Un team di ricercatori dell’UCLA ha utilizzato la microstampa 3D per produrre ciò che chiamano le prime fasi di un “laboratorio su una particella”.
Le strutture stampate assomigliano a tazze a forma di U in miniatura, o provette, e sono lunghe solo mezzo millimetro circa. I ricercatori dell’UCLA sostengono che le tazze possono essere utilizzate per facilitare reazioni chimiche parallele in modo ripetibile, poiché possono essere stampate in modo affidabile con le stesse dimensioni più volte.
Dino Di Carlo, l’autore principale dello studio, spiega: “Sono come minuscole provette, ma migliaia di volte più piccole di quelle attualmente utilizzate nei laboratori. A differenza delle provette tradizionali, queste si riempiono automaticamente per contenere un volume di fluido delle dimensioni di una singola cella. E poiché sono di dimensioni uniformi, sono ideali per eseguire reazioni chimiche ripetibili. Questo è un requisito fondamentale nella ricerca biologica e nella diagnostica sanitaria “.
Un’emulsione è la combinazione di due liquidi non miscelabili, come olio e acqua. Quando si mescolano olio e acqua, può esserci un breve periodo di tempo in cui i due componenti sono realmente miscelati (questa è la fase di emulsione), ma presto si separano e l’olio tende a raggrupparsi in baccelli piuttosto che essere distribuito uniformemente nell’acqua . Le micro-provette stampate in 3D sono in definitiva intese come “emulsioni corazzate”, mantenendo componenti altrimenti non miscelabili uniformemente distribuiti l’uno nell’altro per lunghi periodi di tempo.
Prima che potesse avvenire qualsiasi stampa, tuttavia, il team ha dovuto modellare matematicamente la geometria delle strutture, le loro proprietà superficiali e il modo in cui questi parametri interagiscono con i fluidi volumetrici. Quindi, utilizzando l’approccio di microstampa basato sui raggi UV del team, le strutture sono state fabbricate e messe alla prova.
Ogni struttura presenta un esterno idrofobo e un interno idrofilo, che le consentono di catturare le singole goccioline di fluido dell’emulsione. In quanto tali, i fluidi catturati consentono che le reazioni chimiche si verifichino in uno spazio ristretto, per cui le singole cellule possono essere mantenute in vita e studiate nei propri baccelli. Ad esempio, è possibile osservare campioni cellulari per identificare determinate caratteristiche, come i livelli di produzione di enzimi o le resistenze ai farmaci. Poiché il volume osservato è così piccolo, i prodotti di reazione possono accumularsi a livelli significativi nel giro di poche ore, accelerando potenzialmente le sperimentazioni farmacologiche o gli esperimenti diagnostici sanitari.

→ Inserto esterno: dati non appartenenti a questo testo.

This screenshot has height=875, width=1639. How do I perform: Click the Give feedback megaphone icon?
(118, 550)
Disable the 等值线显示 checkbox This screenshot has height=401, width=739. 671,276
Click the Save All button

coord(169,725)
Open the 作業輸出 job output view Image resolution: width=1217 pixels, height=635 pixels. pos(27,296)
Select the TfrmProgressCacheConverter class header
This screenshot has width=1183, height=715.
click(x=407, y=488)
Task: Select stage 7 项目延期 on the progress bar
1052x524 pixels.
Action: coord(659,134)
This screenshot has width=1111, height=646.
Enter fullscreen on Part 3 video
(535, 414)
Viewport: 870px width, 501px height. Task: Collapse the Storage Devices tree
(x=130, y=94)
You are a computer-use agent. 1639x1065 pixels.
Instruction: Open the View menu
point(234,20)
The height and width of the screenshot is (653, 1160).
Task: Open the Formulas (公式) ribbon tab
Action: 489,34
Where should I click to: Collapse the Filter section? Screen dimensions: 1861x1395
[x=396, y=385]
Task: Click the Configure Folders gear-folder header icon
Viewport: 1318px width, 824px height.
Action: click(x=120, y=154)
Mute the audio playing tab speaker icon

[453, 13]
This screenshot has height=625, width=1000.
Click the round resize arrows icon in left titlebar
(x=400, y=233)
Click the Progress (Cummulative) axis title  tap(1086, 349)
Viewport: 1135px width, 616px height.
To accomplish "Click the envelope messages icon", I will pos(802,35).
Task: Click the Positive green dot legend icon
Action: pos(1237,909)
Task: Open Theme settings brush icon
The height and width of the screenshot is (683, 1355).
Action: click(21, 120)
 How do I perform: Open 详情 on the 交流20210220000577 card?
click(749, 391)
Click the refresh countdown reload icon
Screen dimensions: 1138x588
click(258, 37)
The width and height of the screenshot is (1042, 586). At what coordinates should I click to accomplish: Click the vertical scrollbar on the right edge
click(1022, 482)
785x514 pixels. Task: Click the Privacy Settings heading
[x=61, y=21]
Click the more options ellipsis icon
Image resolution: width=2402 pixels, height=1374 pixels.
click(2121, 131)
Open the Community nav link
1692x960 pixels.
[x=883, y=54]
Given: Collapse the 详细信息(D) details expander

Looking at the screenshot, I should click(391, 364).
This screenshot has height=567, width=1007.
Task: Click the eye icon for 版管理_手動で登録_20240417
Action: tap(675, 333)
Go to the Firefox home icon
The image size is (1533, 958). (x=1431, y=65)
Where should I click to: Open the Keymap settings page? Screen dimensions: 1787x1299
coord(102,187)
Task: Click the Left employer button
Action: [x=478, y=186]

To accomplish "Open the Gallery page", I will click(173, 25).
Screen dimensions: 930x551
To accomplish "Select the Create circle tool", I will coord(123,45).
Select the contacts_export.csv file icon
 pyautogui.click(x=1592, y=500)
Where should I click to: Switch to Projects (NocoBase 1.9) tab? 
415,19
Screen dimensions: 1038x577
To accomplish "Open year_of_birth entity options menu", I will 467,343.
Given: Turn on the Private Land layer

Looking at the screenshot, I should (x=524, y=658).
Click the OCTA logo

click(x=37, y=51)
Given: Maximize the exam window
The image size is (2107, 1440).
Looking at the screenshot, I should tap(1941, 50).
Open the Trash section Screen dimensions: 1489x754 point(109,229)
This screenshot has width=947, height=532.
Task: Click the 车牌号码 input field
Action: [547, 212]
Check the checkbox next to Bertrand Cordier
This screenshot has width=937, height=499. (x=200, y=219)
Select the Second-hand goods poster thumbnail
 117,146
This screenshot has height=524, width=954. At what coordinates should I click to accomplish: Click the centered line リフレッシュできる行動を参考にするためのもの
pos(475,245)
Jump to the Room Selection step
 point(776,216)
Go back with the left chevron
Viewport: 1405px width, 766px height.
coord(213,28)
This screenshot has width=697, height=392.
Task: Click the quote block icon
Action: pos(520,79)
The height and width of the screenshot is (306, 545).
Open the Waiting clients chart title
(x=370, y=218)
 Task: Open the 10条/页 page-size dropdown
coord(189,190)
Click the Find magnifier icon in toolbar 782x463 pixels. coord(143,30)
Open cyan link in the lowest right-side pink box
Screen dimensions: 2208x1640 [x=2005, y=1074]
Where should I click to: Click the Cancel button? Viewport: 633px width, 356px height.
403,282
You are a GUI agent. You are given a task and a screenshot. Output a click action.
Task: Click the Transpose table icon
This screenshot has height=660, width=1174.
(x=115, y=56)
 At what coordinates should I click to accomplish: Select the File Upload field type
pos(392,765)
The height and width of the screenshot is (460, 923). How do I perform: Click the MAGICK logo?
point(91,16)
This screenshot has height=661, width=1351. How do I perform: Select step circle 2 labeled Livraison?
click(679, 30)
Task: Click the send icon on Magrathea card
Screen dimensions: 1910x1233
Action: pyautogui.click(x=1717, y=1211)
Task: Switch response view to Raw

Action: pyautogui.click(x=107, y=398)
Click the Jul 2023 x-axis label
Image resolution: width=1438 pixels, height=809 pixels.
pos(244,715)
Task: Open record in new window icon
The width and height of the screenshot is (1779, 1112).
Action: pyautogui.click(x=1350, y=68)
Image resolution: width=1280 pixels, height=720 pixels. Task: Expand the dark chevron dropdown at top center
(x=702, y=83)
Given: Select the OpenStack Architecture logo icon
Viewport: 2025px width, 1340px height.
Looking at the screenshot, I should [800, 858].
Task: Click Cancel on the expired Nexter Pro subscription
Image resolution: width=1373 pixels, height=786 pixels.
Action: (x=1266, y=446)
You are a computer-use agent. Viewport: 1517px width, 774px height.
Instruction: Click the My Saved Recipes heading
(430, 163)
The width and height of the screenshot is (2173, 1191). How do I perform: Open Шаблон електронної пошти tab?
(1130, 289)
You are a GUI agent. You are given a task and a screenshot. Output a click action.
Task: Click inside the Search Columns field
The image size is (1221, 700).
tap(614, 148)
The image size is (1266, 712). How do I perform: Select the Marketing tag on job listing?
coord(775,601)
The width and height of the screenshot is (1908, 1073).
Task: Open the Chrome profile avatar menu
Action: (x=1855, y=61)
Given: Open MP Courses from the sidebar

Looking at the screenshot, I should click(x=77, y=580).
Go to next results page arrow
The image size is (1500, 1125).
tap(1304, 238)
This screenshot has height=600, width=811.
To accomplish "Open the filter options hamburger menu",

Oltre a fornire un guscio stabile per l’emulsione all’interno, le strutture possono essere utilizzate anche come strumenti di identificazione. La loro chimica superficiale può essere modificata per mirare a determinati marker di malattia, il tutto emettendo segnali chimici unici, quasi come un codice a barre.
Di Carlo aggiunge: “Riteniamo che questo nuovo approccio ‘lab-on-a-particle’ mostri la promessa di scavalcare i precedenti sistemi ‘lab-on-a-chip’ eliminando la necessità di complessi sistemi di pompaggio e controllo. Produrre e utilizzare le emulsioni corazzate è abbastanza facile con apparecchiature di laboratorio comuni come pipette e centrifughe. Ciò potrebbe consentire a più laboratori di ricerca in tutto il mondo di condurre ricerche di impatto senza investimenti significativi in attrezzature “.
Ulteriori dettagli sullo studio possono essere trovati nel documento intitolato ” Gocce monodisperse modellate da microparticelle strutturate in 3D “. È stato scritto da Chueh-Yu Wu, Mengxing Ouyang, Bao Wang, Joseph de Rutte, Alexis Joo, Matthew Jacobs, Kyung Ha, Andrea L. Bertozzi e Dino Di Carlo.